Would this dilute the the user base? Would I get now get spammed by Facebook add-bots trying to sell me something or send me to a porn site or show me a cool new band?

My guess is that this deployment will be similar to Gmail’s “beta” program where people will get limited invite codes and get to let their friends in. The invite method definitely would impede (not stop) the spam bots.

 

Interesting - I would have thought that facebook may have never opened their entire service to “anyone” - as originally it was all about “college” market.

Mike, you point out that “It’s also worth noting that users cannot frequently change geographic networks.” - this is a bit of restriction. i.e. I can join “myspace” and pretty much check out anyone I want, yet if I join “Facebook” as a “geographic location user” all of a sudden I am stuck with people in my geographical location.

What happens if I have heaps of friends in a US College or a US Geographic Location yet my location is Australia? Means that I cannot access them because I can only see people from my geographic network?

Also, how are they deciding on what the “geographic networks” are. You comment that they have “530 geographic networks, including some non-U.S. areas such as Paris and London.” - who chose the boundaries for these? Is it done on an IP basis? i.e. my IP is scanned and automatically assigns a location to me?

Either way, just some food for thought.

 

where’s the ‘Facebook PR’ disclaimer?

just sayin…

 

Being an avid early facebook user, I think this is going to further alienate their niche college demographic. Mark, if you’re reading this, (as much as we’re competitors), dude don’t do it.

 

Like I said, Facebook hasn’t been hiring idiots.

They must have gone through A LOT of sleepless nights hashing this out and saw that the upside is better than having a closed system. I would have loved to be in on the discussion.

Penis envy aside, what’s the point of chasing MySpace’s 80 mil (though only knows how many of those are ACTUAL accounts instead of spam bots) when you have the most ferocious and ADD subset of the market that are soon getting jobs with tons of disposable income?

 

Agreed; the facebook people are wicked smart. Had they not been, they wouldn’t have gotten this far in the first place. They have been hovering around 8 million users for several months and they need growth. It was only a matter of time before they opened up.

Does this mean that there is going to be room for another player, who can build nad who will actually sell for $750 million (good call Mike, you were the first to report this). The only invite only college network I know of now is Doostang, and that is more for the job hunt and career advice.

Anyone want to start a social network for schools?

**SOURCE MATERIAL**
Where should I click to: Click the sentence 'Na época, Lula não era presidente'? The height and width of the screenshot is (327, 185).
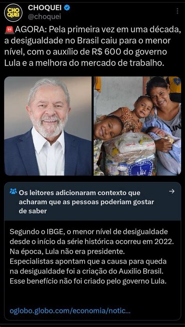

**BRIEF A**
In the comment thread on Facebook opening its service to everyone, roughly how many users is Facebook said to have been hovering around for several months?
**BRIEF B**
Carry on the comment thread about Facebook opening its service to everyone, picking up after its final line.

**EXERCISE OUTPUT A**
About 8 million users.

**EXERCISE OUTPUT B**
Tcruncher2,

It sounds like it will be just like it is now with colleges, that you will only be able to browse profiles in your geographic network but can add anyone to your friends list and view their profile if they ok it.

As for how geographic locations are chosen, Michael makes it sounds like you chose your geographic location yourself, which makes sense since determining it by IP isn’t all that practical.

 

Some of us have decided it’s high time to replace Facebook. Visit our site at http://www.replacefacebook.com. For students, by students.

 

Wow, I think they are making one mistake after another in a chase with myspace. What they don’t understand is that facebook has become a right of passage for kids going to college. It’s like being able to join a fraternity/sorority…something that you can only do once you’ve reached college.

I cannot believe that they could not have become hugely profitable by expanded horizontally (colleges outside of the US). Instead, they are dilutting the brand name and coolness of the site. It will become another joe shmoe social networking site with 40 year old married men chasing 18 year old freshmen girls. Oh the horror…the horror.

Looks like there is an opening for another social network…one that is exclusive to college students.

 

Facebook really lost class…fast.

 

@Stephen - “Michael makes it sounds like you chose your geographic location yourself, which makes sense since determining it by IP isn’t all that practical.”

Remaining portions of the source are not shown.